Phénomènes. Vivre dans l’intimité de la nature

Par Balndorn


Phénomènes est un bien étrange… phénomène. Comme le précédent film de M. Night Shyamalan, La Jeune fille de l’eau, la critique d’hier et d’aujourd’hui le boude. Certains vont même jusqu’à le qualifier de navet.Pourtant, Phénomènes est loin de déchoir à ce rang, au contraire (au vu des critiques, mais votre serviteur ne s’est pas encore fait un avis personnel) du Dernier Maître de l’Air et de After Earth. À l’inverse, par sa finesse d’analyse psychologique, il pourrait bien figurer parmi les meilleurs films du cinéaste.

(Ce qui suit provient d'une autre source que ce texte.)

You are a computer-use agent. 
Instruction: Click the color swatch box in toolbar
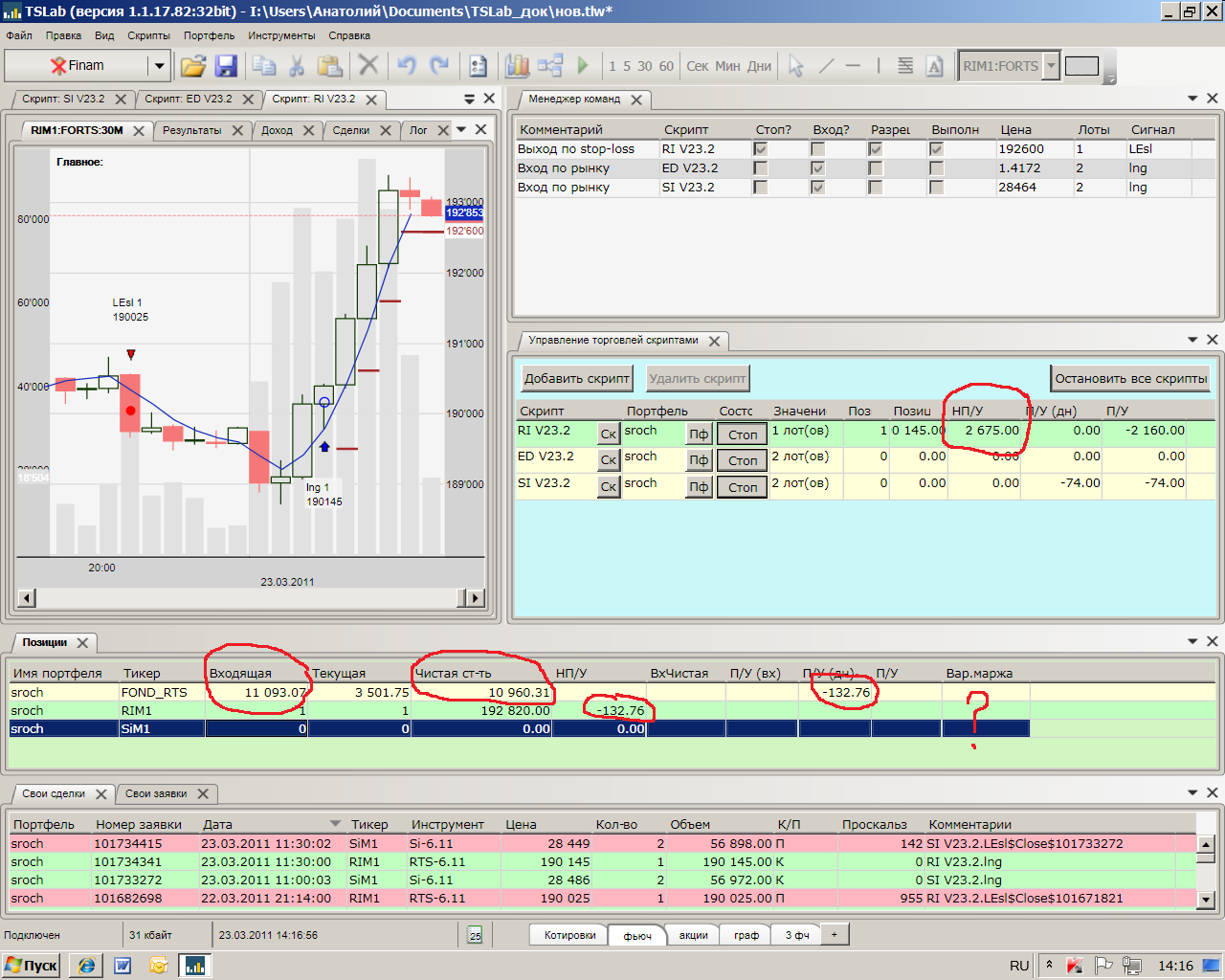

Face à la paranoïa collective…
Ce qui froisse les puristes, c’est sans doute le caractère revendiqué par le réalisateur lui-même de série B. L’intrigue évoque en effet la programmation de TMC un lundi soir à 23h : un jour, les plantes de la côte est des États-Unis se mettent à exhaler un poison qui pousse les humains à se suicider. Comme toujours chez Shyamalan, il faut prendre la fable à la fois au sens littéral et au sens métaphorique, puisque l’acte de croire en l’histoire, comme l’a mis en abyme La Jeune fille de l’eau, constitue le fondement de sa poéthique cinéphile. Au premier degré, Phénomènes raconte une conséquence possible du réchauffement climatique : la nature, lassée d’être souillée, se retourne contre l’être humain. Au second degré, le film traite de la paranoïa qui a saisi l’Amérique : à plusieurs reprises, les réfugiés s’inquiètent de possibles « terroristes », réminiscence du 11-Septembre.Dans cette tension entre réchauffement climatique et terrorisme se niche l’intérêt de Phénomènes. L’œuvre ne confond pas les deux : elle met en scène leur confusion dans l’état d’esprit paranoïaque des années 2000.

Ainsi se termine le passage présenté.